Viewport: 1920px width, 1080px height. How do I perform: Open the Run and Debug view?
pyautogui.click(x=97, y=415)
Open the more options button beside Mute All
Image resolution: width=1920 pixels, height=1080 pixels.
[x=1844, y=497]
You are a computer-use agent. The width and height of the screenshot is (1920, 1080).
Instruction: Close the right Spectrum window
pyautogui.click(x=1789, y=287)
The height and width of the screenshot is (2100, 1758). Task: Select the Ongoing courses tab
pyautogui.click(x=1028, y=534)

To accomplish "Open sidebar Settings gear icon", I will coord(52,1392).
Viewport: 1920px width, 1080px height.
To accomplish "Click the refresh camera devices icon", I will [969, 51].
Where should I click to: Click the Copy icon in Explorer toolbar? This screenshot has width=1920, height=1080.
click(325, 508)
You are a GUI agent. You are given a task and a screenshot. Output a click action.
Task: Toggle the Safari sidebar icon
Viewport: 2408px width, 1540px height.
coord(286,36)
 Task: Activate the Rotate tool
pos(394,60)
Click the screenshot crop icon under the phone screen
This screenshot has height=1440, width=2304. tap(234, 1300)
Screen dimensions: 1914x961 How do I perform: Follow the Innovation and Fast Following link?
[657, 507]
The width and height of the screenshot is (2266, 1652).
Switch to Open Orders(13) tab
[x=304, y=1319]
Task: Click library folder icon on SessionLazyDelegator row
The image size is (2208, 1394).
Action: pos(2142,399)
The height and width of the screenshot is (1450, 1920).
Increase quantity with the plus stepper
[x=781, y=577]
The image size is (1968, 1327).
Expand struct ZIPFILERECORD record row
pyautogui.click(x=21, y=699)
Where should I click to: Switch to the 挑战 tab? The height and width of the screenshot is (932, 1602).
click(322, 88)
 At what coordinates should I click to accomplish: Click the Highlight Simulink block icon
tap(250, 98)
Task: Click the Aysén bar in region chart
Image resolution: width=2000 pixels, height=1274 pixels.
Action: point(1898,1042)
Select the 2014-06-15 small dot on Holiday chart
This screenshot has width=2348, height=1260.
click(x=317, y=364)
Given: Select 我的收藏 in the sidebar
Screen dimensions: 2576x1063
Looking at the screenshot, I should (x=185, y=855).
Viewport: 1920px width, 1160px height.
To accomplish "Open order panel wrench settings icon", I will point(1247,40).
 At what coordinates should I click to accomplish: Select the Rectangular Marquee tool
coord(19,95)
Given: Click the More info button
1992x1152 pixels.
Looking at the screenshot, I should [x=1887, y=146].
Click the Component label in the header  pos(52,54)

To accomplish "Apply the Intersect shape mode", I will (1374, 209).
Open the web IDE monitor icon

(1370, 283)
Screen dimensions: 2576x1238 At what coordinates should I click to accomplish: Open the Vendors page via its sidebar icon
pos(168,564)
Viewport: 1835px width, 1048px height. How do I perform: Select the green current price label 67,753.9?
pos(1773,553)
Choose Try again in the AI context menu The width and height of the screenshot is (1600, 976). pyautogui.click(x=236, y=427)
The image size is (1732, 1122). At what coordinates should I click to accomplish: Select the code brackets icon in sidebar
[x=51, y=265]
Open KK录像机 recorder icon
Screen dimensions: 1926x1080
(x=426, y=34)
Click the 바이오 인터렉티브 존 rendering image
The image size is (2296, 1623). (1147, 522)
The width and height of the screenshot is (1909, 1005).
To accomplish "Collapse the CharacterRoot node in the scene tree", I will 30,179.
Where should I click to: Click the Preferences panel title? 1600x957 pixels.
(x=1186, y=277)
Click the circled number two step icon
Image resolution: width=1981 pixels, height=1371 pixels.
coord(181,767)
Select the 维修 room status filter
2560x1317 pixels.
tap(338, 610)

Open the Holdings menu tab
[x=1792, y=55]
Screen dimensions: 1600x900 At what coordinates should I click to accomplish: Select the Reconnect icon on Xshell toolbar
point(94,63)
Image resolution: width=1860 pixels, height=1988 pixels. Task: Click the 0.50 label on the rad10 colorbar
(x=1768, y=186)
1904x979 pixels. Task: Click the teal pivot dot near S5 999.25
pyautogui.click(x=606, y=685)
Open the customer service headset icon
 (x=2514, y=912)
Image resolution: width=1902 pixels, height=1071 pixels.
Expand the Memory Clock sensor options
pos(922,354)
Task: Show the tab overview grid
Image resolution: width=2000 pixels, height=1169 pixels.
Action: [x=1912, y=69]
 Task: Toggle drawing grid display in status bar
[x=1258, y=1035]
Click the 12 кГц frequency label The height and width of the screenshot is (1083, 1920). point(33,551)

__________________________________________________

### Directions
For this exercise, the records above must be returned exactly.

### Reply
Viewport: 1920px width, 1080px height. How do I perform: Open the Run and Debug view?
pyautogui.click(x=97, y=415)
Open the more options button beside Mute All
Image resolution: width=1920 pixels, height=1080 pixels.
[x=1844, y=497]
You are a computer-use agent. The width and height of the screenshot is (1920, 1080).
Instruction: Close the right Spectrum window
pyautogui.click(x=1789, y=287)
The height and width of the screenshot is (2100, 1758). Task: Select the Ongoing courses tab
pyautogui.click(x=1028, y=534)

To accomplish "Open sidebar Settings gear icon", I will coord(52,1392).
Viewport: 1920px width, 1080px height.
To accomplish "Click the refresh camera devices icon", I will [969, 51].
Where should I click to: Click the Copy icon in Explorer toolbar? This screenshot has width=1920, height=1080.
click(325, 508)
You are a GUI agent. You are given a task and a screenshot. Output a click action.
Task: Toggle the Safari sidebar icon
Viewport: 2408px width, 1540px height.
coord(286,36)
 Task: Activate the Rotate tool
pos(394,60)
Click the screenshot crop icon under the phone screen
This screenshot has height=1440, width=2304. tap(234, 1300)
Screen dimensions: 1914x961 How do I perform: Follow the Innovation and Fast Following link?
[657, 507]
The width and height of the screenshot is (2266, 1652).
Switch to Open Orders(13) tab
[x=304, y=1319]
Task: Click library folder icon on SessionLazyDelegator row
The image size is (2208, 1394).
Action: pos(2142,399)
The height and width of the screenshot is (1450, 1920).
Increase quantity with the plus stepper
[x=781, y=577]
The image size is (1968, 1327).
Expand struct ZIPFILERECORD record row
pyautogui.click(x=21, y=699)
Where should I click to: Switch to the 挑战 tab? The height and width of the screenshot is (932, 1602).
click(322, 88)
 At what coordinates should I click to accomplish: Click the Highlight Simulink block icon
tap(250, 98)
Task: Click the Aysén bar in region chart
Image resolution: width=2000 pixels, height=1274 pixels.
Action: point(1898,1042)
Select the 2014-06-15 small dot on Holiday chart
This screenshot has width=2348, height=1260.
click(x=317, y=364)
Given: Select 我的收藏 in the sidebar
Screen dimensions: 2576x1063
Looking at the screenshot, I should (x=185, y=855).
Viewport: 1920px width, 1160px height.
To accomplish "Open order panel wrench settings icon", I will point(1247,40).
 At what coordinates should I click to accomplish: Select the Rectangular Marquee tool
coord(19,95)
Given: Click the More info button
1992x1152 pixels.
Looking at the screenshot, I should [x=1887, y=146].
Click the Component label in the header  pos(52,54)

To accomplish "Apply the Intersect shape mode", I will (1374, 209).
Open the web IDE monitor icon

(1370, 283)
Screen dimensions: 2576x1238 At what coordinates should I click to accomplish: Open the Vendors page via its sidebar icon
pos(168,564)
Viewport: 1835px width, 1048px height. How do I perform: Select the green current price label 67,753.9?
pos(1773,553)
Choose Try again in the AI context menu The width and height of the screenshot is (1600, 976). pyautogui.click(x=236, y=427)
The image size is (1732, 1122). At what coordinates should I click to accomplish: Select the code brackets icon in sidebar
[x=51, y=265]
Open KK录像机 recorder icon
Screen dimensions: 1926x1080
(x=426, y=34)
Click the 바이오 인터렉티브 존 rendering image
The image size is (2296, 1623). (1147, 522)
The width and height of the screenshot is (1909, 1005).
To accomplish "Collapse the CharacterRoot node in the scene tree", I will 30,179.
Where should I click to: Click the Preferences panel title? 1600x957 pixels.
(x=1186, y=277)
Click the circled number two step icon
Image resolution: width=1981 pixels, height=1371 pixels.
coord(181,767)
Select the 维修 room status filter
2560x1317 pixels.
tap(338, 610)

Open the Holdings menu tab
[x=1792, y=55]
Screen dimensions: 1600x900 At what coordinates should I click to accomplish: Select the Reconnect icon on Xshell toolbar
point(94,63)
Image resolution: width=1860 pixels, height=1988 pixels. Task: Click the 0.50 label on the rad10 colorbar
(x=1768, y=186)
1904x979 pixels. Task: Click the teal pivot dot near S5 999.25
pyautogui.click(x=606, y=685)
Open the customer service headset icon
 (x=2514, y=912)
Image resolution: width=1902 pixels, height=1071 pixels.
Expand the Memory Clock sensor options
pos(922,354)
Task: Show the tab overview grid
Image resolution: width=2000 pixels, height=1169 pixels.
Action: [x=1912, y=69]
 Task: Toggle drawing grid display in status bar
[x=1258, y=1035]
Click the 12 кГц frequency label The height and width of the screenshot is (1083, 1920). point(33,551)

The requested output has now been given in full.